■ Brief ■
What this exercise calls for is an exact copy of the data.

**** Record excerpts

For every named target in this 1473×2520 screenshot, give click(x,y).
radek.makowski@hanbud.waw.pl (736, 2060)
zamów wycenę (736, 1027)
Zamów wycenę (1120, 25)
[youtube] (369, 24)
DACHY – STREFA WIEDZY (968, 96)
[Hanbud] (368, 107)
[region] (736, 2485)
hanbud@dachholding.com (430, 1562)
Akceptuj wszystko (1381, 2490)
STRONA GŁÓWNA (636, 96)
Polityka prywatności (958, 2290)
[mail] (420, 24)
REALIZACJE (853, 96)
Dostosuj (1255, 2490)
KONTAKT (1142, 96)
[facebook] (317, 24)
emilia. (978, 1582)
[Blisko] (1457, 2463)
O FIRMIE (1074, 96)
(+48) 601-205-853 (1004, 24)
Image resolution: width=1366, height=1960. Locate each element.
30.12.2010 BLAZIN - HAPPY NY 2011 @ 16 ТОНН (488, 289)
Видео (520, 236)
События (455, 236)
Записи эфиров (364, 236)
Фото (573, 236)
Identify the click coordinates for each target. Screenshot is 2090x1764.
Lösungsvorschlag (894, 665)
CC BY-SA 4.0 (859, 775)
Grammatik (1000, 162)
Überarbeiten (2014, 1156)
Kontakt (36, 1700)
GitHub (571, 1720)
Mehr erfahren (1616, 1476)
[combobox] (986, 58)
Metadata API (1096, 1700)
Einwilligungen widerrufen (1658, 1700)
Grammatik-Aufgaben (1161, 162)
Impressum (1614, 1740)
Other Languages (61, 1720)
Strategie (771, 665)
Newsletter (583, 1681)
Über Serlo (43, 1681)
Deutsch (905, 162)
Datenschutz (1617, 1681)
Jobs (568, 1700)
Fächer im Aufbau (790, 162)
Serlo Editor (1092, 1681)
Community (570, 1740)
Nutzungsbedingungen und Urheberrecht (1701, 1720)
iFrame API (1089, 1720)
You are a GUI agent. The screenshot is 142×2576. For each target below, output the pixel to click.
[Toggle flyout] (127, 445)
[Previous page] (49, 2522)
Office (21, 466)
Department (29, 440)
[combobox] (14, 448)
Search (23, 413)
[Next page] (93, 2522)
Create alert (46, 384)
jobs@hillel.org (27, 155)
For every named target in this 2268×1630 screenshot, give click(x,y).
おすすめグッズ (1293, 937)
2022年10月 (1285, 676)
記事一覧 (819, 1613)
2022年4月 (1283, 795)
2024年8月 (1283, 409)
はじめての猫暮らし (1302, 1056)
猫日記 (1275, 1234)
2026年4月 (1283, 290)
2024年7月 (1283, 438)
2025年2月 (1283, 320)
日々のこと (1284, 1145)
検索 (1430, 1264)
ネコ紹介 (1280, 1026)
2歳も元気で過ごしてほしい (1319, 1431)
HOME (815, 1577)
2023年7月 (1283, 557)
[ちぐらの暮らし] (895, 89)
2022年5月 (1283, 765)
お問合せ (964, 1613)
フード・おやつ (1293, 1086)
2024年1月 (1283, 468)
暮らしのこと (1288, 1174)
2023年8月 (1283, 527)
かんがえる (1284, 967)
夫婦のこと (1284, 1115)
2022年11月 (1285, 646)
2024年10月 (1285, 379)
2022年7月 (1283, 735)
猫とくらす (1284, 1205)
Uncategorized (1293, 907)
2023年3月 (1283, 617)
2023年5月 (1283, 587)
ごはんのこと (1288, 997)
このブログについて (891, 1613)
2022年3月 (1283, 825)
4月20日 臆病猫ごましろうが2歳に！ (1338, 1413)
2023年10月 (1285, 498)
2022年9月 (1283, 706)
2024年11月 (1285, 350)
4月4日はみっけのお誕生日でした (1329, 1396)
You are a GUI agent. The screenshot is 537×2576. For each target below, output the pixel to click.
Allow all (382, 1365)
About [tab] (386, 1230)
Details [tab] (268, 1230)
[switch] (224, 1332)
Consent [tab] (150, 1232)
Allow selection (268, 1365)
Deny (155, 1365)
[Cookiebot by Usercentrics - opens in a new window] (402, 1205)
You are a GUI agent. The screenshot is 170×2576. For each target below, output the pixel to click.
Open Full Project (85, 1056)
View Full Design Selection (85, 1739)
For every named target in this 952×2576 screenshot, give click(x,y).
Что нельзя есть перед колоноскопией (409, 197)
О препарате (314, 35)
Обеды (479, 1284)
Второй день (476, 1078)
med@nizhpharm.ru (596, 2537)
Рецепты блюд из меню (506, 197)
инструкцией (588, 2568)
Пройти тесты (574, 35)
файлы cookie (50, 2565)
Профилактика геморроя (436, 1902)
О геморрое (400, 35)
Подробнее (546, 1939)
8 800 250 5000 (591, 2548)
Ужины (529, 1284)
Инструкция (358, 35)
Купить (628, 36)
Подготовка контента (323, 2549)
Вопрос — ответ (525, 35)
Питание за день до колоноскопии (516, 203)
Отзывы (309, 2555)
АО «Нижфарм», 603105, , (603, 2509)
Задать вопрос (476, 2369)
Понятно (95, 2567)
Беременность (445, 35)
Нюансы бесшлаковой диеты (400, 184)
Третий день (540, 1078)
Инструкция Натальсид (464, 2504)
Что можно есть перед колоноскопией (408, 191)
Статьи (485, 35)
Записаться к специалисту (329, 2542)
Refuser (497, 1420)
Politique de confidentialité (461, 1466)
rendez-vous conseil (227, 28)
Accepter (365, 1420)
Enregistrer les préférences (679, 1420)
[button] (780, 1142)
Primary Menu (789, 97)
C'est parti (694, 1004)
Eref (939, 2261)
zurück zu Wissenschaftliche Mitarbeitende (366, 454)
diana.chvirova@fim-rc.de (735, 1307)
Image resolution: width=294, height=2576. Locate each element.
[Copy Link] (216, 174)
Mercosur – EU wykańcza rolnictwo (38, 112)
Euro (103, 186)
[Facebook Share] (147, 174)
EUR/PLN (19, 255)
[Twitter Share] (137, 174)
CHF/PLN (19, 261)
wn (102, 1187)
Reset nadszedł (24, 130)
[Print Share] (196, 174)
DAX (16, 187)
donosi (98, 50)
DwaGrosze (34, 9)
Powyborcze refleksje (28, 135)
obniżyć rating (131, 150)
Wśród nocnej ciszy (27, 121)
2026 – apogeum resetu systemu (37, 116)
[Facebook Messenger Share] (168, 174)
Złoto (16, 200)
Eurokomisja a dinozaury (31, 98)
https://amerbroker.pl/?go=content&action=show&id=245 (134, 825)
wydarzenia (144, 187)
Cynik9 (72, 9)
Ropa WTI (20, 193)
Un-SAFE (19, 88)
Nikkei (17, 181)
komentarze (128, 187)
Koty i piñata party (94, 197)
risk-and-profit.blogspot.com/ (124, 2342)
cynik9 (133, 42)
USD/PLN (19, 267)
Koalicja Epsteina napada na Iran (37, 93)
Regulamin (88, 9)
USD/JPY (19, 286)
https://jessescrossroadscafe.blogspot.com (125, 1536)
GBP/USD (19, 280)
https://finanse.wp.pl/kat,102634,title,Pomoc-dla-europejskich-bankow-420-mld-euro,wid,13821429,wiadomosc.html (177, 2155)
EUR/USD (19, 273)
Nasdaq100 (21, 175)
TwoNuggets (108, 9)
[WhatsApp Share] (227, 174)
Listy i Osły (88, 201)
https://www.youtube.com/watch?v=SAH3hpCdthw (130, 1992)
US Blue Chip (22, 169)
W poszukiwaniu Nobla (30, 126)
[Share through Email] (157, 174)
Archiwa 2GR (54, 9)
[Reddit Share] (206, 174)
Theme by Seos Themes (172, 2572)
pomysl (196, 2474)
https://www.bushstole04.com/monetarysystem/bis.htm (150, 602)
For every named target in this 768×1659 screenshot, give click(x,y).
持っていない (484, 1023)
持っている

********

■ Solved problem ■
For every named target in this 1473×2520 screenshot, give click(x,y).
radek.makowski@hanbud.waw.pl (736, 2060)
zamów wycenę (736, 1027)
Zamów wycenę (1120, 25)
[youtube] (369, 24)
DACHY – STREFA WIEDZY (968, 96)
[Hanbud] (368, 107)
[region] (736, 2485)
hanbud@dachholding.com (430, 1562)
Akceptuj wszystko (1381, 2490)
STRONA GŁÓWNA (636, 96)
Polityka prywatności (958, 2290)
[mail] (420, 24)
REALIZACJE (853, 96)
Dostosuj (1255, 2490)
KONTAKT (1142, 96)
[facebook] (317, 24)
emilia. (978, 1582)
[Blisko] (1457, 2463)
O FIRMIE (1074, 96)
(+48) 601-205-853 (1004, 24)
Image resolution: width=1366, height=1960. Locate each element.
30.12.2010 BLAZIN - HAPPY NY 2011 @ 16 ТОНН (488, 289)
Видео (520, 236)
События (455, 236)
Записи эфиров (364, 236)
Фото (573, 236)
Identify the click coordinates for each target. Screenshot is 2090x1764.
Lösungsvorschlag (894, 665)
CC BY-SA 4.0 (859, 775)
Grammatik (1000, 162)
Überarbeiten (2014, 1156)
Kontakt (36, 1700)
GitHub (571, 1720)
Mehr erfahren (1616, 1476)
[combobox] (986, 58)
Metadata API (1096, 1700)
Einwilligungen widerrufen (1658, 1700)
Grammatik-Aufgaben (1161, 162)
Impressum (1614, 1740)
Other Languages (61, 1720)
Strategie (771, 665)
Newsletter (583, 1681)
Über Serlo (43, 1681)
Deutsch (905, 162)
Datenschutz (1617, 1681)
Jobs (568, 1700)
Fächer im Aufbau (790, 162)
Serlo Editor (1092, 1681)
Community (570, 1740)
Nutzungsbedingungen und Urheberrecht (1701, 1720)
iFrame API (1089, 1720)
You are a GUI agent. The screenshot is 142×2576. For each target below, output the pixel to click.
[Toggle flyout] (127, 445)
[Previous page] (49, 2522)
Office (21, 466)
Department (29, 440)
[combobox] (14, 448)
Search (23, 413)
[Next page] (93, 2522)
Create alert (46, 384)
jobs@hillel.org (27, 155)
For every named target in this 2268×1630 screenshot, give click(x,y).
おすすめグッズ (1293, 937)
2022年10月 (1285, 676)
記事一覧 (819, 1613)
2022年4月 (1283, 795)
2024年8月 (1283, 409)
はじめての猫暮らし (1302, 1056)
猫日記 (1275, 1234)
2026年4月 (1283, 290)
2024年7月 (1283, 438)
2025年2月 (1283, 320)
日々のこと (1284, 1145)
検索 (1430, 1264)
ネコ紹介 (1280, 1026)
2歳も元気で過ごしてほしい (1319, 1431)
HOME (815, 1577)
2023年7月 (1283, 557)
[ちぐらの暮らし] (895, 89)
2022年5月 (1283, 765)
お問合せ (964, 1613)
フード・おやつ (1293, 1086)
2024年1月 (1283, 468)
暮らしのこと (1288, 1174)
2023年8月 (1283, 527)
かんがえる (1284, 967)
夫婦のこと (1284, 1115)
2022年11月 (1285, 646)
2024年10月 (1285, 379)
2022年7月 (1283, 735)
猫とくらす (1284, 1205)
Uncategorized (1293, 907)
2023年3月 (1283, 617)
2023年5月 (1283, 587)
ごはんのこと (1288, 997)
このブログについて (891, 1613)
2022年3月 (1283, 825)
4月20日 臆病猫ごましろうが2歳に！ (1338, 1413)
2023年10月 (1285, 498)
2022年9月 (1283, 706)
2024年11月 (1285, 350)
4月4日はみっけのお誕生日でした (1329, 1396)
You are a GUI agent. The screenshot is 537×2576. For each target below, output the pixel to click.
Allow all (382, 1365)
About [tab] (386, 1230)
Details [tab] (268, 1230)
[switch] (224, 1332)
Consent [tab] (150, 1232)
Allow selection (268, 1365)
Deny (155, 1365)
[Cookiebot by Usercentrics - opens in a new window] (402, 1205)
You are a GUI agent. The screenshot is 170×2576. For each target below, output the pixel to click.
Open Full Project (85, 1056)
View Full Design Selection (85, 1739)
For every named target in this 952×2576 screenshot, give click(x,y).
Что нельзя есть перед колоноскопией (409, 197)
О препарате (314, 35)
Обеды (479, 1284)
Второй день (476, 1078)
med@nizhpharm.ru (596, 2537)
Рецепты блюд из меню (506, 197)
инструкцией (588, 2568)
Пройти тесты (574, 35)
файлы cookie (50, 2565)
Профилактика геморроя (436, 1902)
О геморрое (400, 35)
Подробнее (546, 1939)
8 800 250 5000 (591, 2548)
Ужины (529, 1284)
Инструкция (358, 35)
Купить (628, 36)
Подготовка контента (323, 2549)
Вопрос — ответ (525, 35)
Питание за день до колоноскопии (516, 203)
Отзывы (309, 2555)
АО «Нижфарм», 603105, , (603, 2509)
Задать вопрос (476, 2369)
Понятно (95, 2567)
Беременность (445, 35)
Нюансы бесшлаковой диеты (400, 184)
Третий день (540, 1078)
Инструкция Натальсид (464, 2504)
Что можно есть перед колоноскопией (408, 191)
Статьи (485, 35)
Записаться к специалисту (329, 2542)
Refuser (497, 1420)
Politique de confidentialité (461, 1466)
rendez-vous conseil (227, 28)
Accepter (365, 1420)
Enregistrer les préférences (679, 1420)
[button] (780, 1142)
Primary Menu (789, 97)
C'est parti (694, 1004)
Eref (939, 2261)
zurück zu Wissenschaftliche Mitarbeitende (366, 454)
diana.chvirova@fim-rc.de (735, 1307)
Image resolution: width=294, height=2576. Locate each element.
[Copy Link] (216, 174)
Mercosur – EU wykańcza rolnictwo (38, 112)
Euro (103, 186)
[Facebook Share] (147, 174)
EUR/PLN (19, 255)
[Twitter Share] (137, 174)
CHF/PLN (19, 261)
wn (102, 1187)
Reset nadszedł (24, 130)
[Print Share] (196, 174)
DAX (16, 187)
donosi (98, 50)
DwaGrosze (34, 9)
Powyborcze refleksje (28, 135)
obniżyć rating (131, 150)
Wśród nocnej ciszy (27, 121)
2026 – apogeum resetu systemu (37, 116)
[Facebook Messenger Share] (168, 174)
Złoto (16, 200)
Eurokomisja a dinozaury (31, 98)
https://amerbroker.pl/?go=content&action=show&id=245 (134, 825)
wydarzenia (144, 187)
Cynik9 (72, 9)
Ropa WTI (20, 193)
Un-SAFE (19, 88)
Nikkei (17, 181)
komentarze (128, 187)
Koty i piñata party (94, 197)
risk-and-profit.blogspot.com/ (124, 2342)
cynik9 (133, 42)
USD/PLN (19, 267)
Koalicja Epsteina napada na Iran (37, 93)
Regulamin (88, 9)
USD/JPY (19, 286)
https://jessescrossroadscafe.blogspot.com (125, 1536)
GBP/USD (19, 280)
https://finanse.wp.pl/kat,102634,title,Pomoc-dla-europejskich-bankow-420-mld-euro,wid,13821429,wiadomosc.html (177, 2155)
EUR/USD (19, 273)
Nasdaq100 (21, 175)
TwoNuggets (108, 9)
[WhatsApp Share] (227, 174)
Listy i Osły (88, 201)
https://www.youtube.com/watch?v=SAH3hpCdthw (130, 1992)
US Blue Chip (22, 169)
W poszukiwaniu Nobla (30, 126)
[Share through Email] (157, 174)
Archiwa 2GR (54, 9)
[Reddit Share] (206, 174)
Theme by Seos Themes (172, 2572)
pomysl (196, 2474)
https://www.bushstole04.com/monetarysystem/bis.htm (150, 602)
For every named target in this 768×1659 screenshot, give click(x,y).
持っていない (484, 1023)
持っている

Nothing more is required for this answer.